Supplied information -
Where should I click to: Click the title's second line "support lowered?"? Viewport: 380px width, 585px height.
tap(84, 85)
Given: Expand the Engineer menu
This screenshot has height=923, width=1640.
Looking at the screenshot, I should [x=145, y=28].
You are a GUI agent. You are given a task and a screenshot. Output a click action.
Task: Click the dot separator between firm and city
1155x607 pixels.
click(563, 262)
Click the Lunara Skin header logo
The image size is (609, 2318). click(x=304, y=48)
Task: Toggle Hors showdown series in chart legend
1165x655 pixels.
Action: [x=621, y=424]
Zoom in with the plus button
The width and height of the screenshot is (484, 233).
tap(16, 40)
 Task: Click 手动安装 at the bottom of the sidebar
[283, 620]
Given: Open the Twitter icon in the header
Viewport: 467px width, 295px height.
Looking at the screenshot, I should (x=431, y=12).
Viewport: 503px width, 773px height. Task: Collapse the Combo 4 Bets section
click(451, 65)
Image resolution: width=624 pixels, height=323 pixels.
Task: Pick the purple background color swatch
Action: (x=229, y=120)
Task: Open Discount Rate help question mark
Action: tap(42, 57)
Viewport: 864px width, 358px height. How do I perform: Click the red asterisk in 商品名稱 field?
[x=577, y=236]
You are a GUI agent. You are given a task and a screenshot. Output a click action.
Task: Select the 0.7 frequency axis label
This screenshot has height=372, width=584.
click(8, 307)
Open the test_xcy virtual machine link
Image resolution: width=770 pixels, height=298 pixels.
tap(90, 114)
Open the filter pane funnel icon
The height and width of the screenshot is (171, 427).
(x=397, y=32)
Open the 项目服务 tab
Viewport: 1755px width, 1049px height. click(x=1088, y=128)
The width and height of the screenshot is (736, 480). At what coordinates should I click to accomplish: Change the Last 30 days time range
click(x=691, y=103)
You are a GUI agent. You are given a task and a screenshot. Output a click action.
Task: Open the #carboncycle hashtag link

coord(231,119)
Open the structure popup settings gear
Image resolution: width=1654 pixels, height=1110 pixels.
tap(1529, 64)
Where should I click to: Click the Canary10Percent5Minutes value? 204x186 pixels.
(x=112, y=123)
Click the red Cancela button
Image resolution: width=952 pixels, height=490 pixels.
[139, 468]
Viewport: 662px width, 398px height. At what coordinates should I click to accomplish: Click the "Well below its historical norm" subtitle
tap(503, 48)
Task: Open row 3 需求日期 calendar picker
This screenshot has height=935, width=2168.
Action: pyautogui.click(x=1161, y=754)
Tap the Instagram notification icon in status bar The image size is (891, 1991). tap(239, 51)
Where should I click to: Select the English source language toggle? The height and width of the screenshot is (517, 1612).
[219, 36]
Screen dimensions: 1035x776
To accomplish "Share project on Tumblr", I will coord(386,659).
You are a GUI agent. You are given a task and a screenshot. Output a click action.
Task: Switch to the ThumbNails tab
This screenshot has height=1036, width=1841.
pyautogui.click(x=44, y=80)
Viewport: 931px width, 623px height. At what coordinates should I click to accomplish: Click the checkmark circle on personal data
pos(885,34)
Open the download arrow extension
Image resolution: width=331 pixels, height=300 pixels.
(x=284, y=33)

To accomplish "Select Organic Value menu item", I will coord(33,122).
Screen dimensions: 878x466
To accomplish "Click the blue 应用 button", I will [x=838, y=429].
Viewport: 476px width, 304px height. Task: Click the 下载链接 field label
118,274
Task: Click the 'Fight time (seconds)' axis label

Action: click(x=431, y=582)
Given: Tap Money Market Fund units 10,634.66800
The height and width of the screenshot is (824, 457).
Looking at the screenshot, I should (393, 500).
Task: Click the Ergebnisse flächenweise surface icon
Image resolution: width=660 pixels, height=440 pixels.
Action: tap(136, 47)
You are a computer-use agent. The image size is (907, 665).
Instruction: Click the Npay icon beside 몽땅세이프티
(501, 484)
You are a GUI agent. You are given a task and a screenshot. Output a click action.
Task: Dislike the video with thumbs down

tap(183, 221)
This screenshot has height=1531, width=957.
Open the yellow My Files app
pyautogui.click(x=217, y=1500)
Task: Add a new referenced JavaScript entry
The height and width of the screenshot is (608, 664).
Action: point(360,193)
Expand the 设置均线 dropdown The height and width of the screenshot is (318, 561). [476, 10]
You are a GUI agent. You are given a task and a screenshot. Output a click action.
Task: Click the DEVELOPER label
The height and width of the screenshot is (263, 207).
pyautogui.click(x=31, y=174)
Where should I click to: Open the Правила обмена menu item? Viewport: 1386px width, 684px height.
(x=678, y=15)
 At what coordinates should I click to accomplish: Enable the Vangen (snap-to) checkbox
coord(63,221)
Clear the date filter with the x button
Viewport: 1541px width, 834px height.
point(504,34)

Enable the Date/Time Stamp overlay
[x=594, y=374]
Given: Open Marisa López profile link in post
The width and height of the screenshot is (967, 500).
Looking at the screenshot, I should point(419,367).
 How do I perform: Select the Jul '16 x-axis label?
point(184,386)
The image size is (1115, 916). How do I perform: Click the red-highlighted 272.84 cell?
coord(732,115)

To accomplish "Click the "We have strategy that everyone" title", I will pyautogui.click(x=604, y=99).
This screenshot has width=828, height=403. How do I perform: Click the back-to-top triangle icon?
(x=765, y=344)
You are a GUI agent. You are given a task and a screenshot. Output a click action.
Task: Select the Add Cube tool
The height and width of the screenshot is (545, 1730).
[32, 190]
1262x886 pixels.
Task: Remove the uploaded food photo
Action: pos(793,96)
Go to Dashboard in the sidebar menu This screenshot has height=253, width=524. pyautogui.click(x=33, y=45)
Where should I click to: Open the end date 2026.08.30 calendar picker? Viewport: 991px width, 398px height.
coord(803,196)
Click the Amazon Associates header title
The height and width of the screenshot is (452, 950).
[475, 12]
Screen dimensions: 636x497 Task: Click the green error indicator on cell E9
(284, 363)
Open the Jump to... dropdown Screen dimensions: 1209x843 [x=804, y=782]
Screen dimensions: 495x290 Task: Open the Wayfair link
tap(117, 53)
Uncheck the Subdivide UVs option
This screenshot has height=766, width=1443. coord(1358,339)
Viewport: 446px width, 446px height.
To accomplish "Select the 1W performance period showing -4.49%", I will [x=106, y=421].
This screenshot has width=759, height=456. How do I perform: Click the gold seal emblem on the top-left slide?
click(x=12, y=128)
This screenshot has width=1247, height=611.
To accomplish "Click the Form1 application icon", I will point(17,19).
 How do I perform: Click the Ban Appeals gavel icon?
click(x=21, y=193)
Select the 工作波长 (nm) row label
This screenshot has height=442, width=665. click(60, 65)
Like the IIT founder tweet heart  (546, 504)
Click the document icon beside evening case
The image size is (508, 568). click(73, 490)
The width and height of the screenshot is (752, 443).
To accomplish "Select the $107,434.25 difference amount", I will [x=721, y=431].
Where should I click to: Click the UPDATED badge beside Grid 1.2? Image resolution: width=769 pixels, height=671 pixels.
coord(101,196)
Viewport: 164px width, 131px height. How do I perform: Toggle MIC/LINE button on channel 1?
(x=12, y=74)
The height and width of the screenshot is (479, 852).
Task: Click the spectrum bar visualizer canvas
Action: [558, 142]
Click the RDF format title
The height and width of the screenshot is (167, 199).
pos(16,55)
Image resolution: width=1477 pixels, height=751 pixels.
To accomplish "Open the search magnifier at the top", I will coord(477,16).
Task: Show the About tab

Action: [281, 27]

Exercise objective -
Give the material from the beginning up to and including the line with "Looking at the screenshot, I should [x=145, y=28]." as a two-column CSV with the headers input and output. Put one row per entry, holding its text and its answer, each in a single quoted field with line breaks turned into spaces.

Finished answer -
input,output
"Where should I click to: Click the title's second line ""support lowered?""? Viewport: 380px width, 585px height.","tap(84, 85)"
"Given: Expand the Engineer menu This screenshot has height=923, width=1640.","Looking at the screenshot, I should [x=145, y=28]."